**Problem**
Starting at the line that contains "Description [tab] (307, 638)", transcribe each line exactly through the last line of the data. Include nothing else.

**Task inputs**
Segment Open
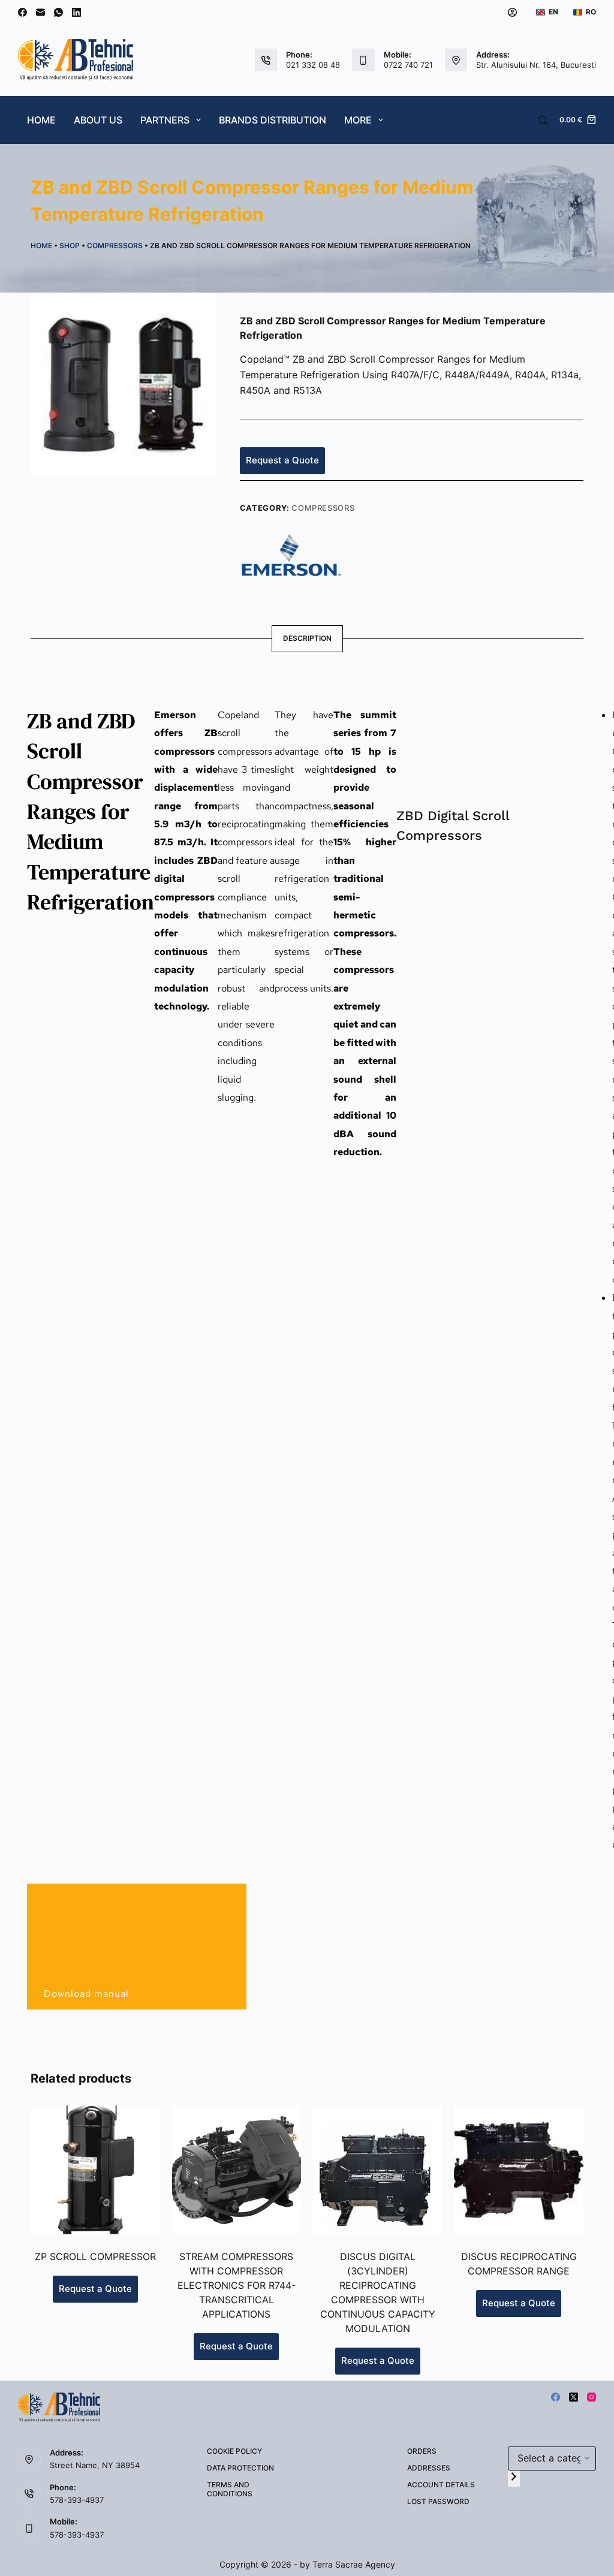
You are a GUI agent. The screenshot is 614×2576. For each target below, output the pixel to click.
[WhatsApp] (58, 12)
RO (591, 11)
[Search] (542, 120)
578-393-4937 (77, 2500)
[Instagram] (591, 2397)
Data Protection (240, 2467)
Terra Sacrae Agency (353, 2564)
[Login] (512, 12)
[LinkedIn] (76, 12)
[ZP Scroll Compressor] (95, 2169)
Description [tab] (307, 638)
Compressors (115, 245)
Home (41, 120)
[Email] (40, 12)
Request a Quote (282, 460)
Segment Closed
**Exercise response**
Description [tab] (307, 638)
Compressors (115, 245)
Home (41, 120)
[Email] (40, 12)
Request a Quote (282, 460)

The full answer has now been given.